Like her first husband, Coldock was a stationer. His shop was at the sign of
the Green Dragon in Paul’s Churchyard. In his will, dated September 3, 1602, he
divided his belongings between Alice and their daughter Joan, who was by then
married to William Ponsonby, a bookseller. As her third husband, Alice married
Isaac Byng, gentleman, another stationer. She was buried in the same vault as
her father. Portrait: on her father's brass, St. Andrew Undershaft, London.

EDITH
BUSHE
see EDITH ASHLEY
JANE
BUSSEY
see JANE POLE
AGNES BUSSY (c.1523-January 8, 1583)
Agnes
was the only child of John Bussy or Bushy of Houghham, Lincolnshire (d. January
31,1542) and Anne Borough or Burgh (c.1500-1582). This considerable heiress was
betrothed to a son of Sir William Fairfax in 1536, but disputes between the two
fathers over the manor of Wigsley in Nottingham and other properties led Bussy
to pay Fairfax £450 in 1539 to relinquish his claim to both Agnes and the land.

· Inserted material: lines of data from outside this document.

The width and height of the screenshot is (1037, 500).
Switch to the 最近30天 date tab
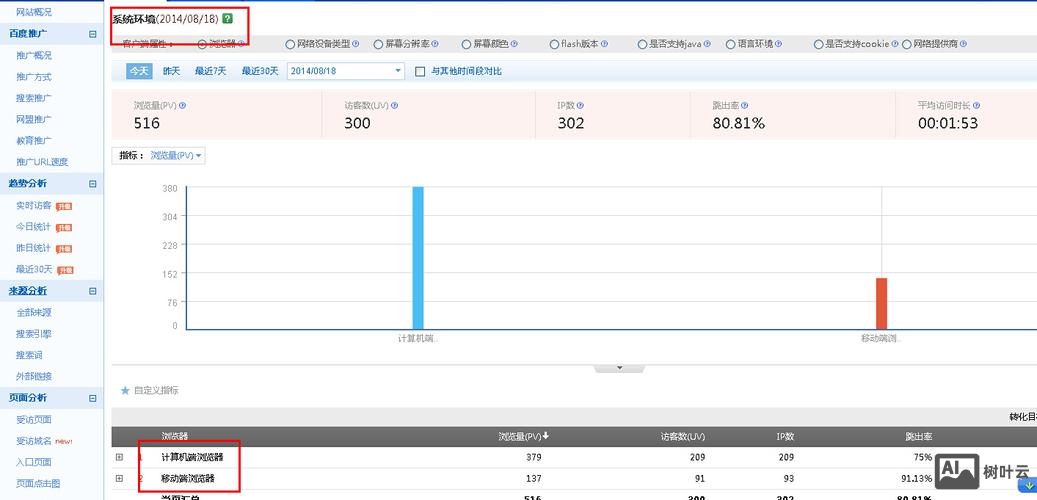259,71
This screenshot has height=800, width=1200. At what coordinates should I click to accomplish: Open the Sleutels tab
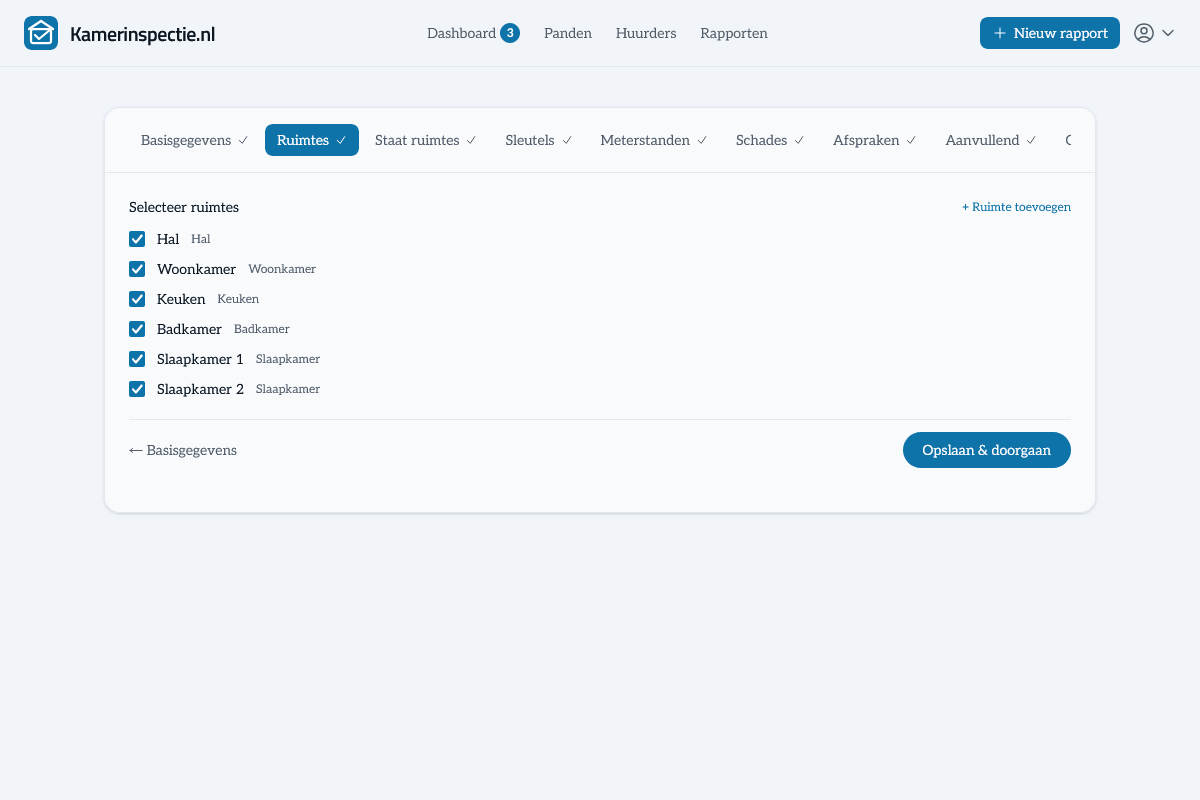point(539,140)
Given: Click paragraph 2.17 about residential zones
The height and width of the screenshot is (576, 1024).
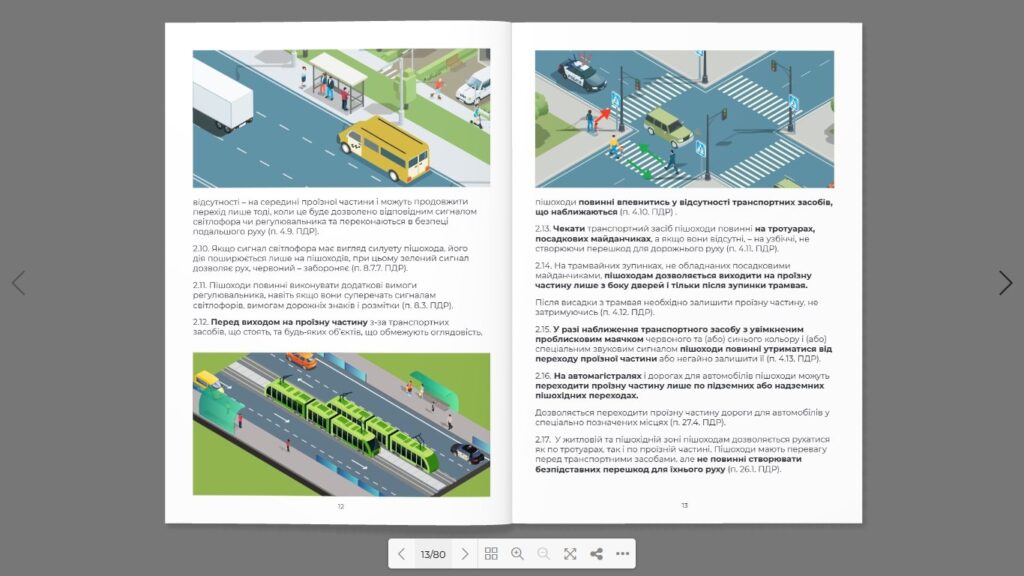Looking at the screenshot, I should coord(684,453).
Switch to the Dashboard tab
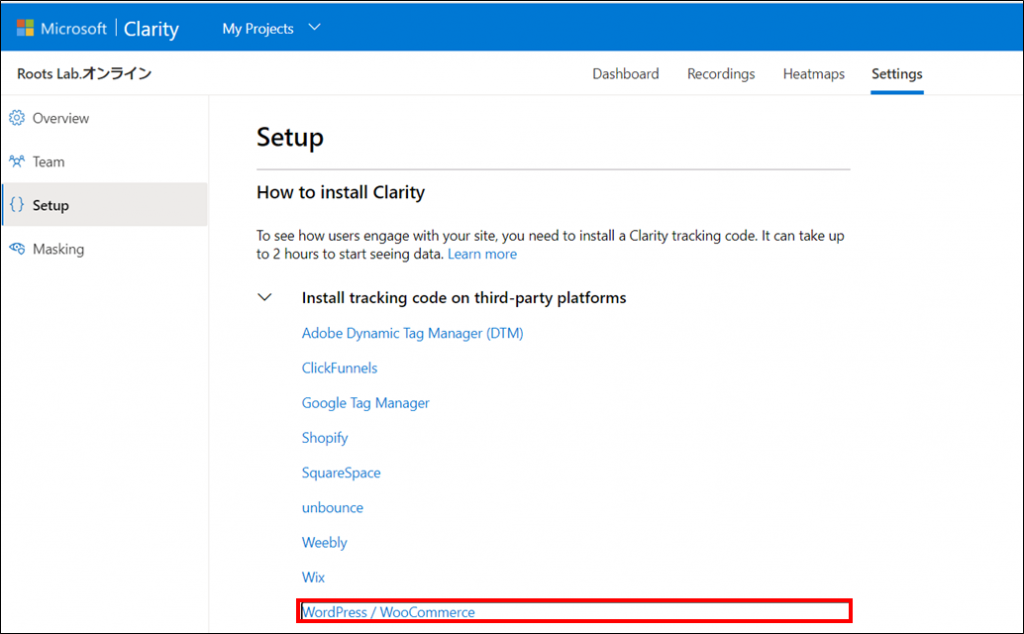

She was then married to Edmund Brudenell of Deene (1521-February 24, 1585).
After the death of her second husband, Sir Anthony Neville, on September 3,
1557, Agnes's mother (Anne) lived with the Brudenells. It is unclear whether
her son (George) and three daughters by Neville were with her. Deene was
visited by Queen Elizabeth on her progress of 1566. Agnes and Edmund quarreled
over money, Edmund's unfaithfulness, religion (She was a staunch Protestant; he
was sympathetic to Catholic recusants), how long to stay at Deene and how long
at Houghham, and (in 1562) over title deeds. As a wife, Agnes had few legal
rights. At one point she had to borrow money from her cousin, John Bussy, to
pay her dressmaking bill. However, she did apparently have some say in the
distribution of Bussy lands after her death and she paid her cousin, Richard
Topcliffe (their mothers were sisters and Topcliffe's sister was married to
Brudenell's brother) an annuity. Because Agnes was childless, there were
several cousins with claims on her estate. Early on, Brudenell conspired with
John Bussy to defraud the others by taking Agnes to London while another woman
pretended to be her in court and surrendered the Bussy lands. The plan was to
split the inheritance but Bussy backed out at the last minute. In the October
following the death of Agnes's mother, when Agnes was ailing, Sir Walter Mildmay
brokered an agreement for the distribution of the property after Agnes's death.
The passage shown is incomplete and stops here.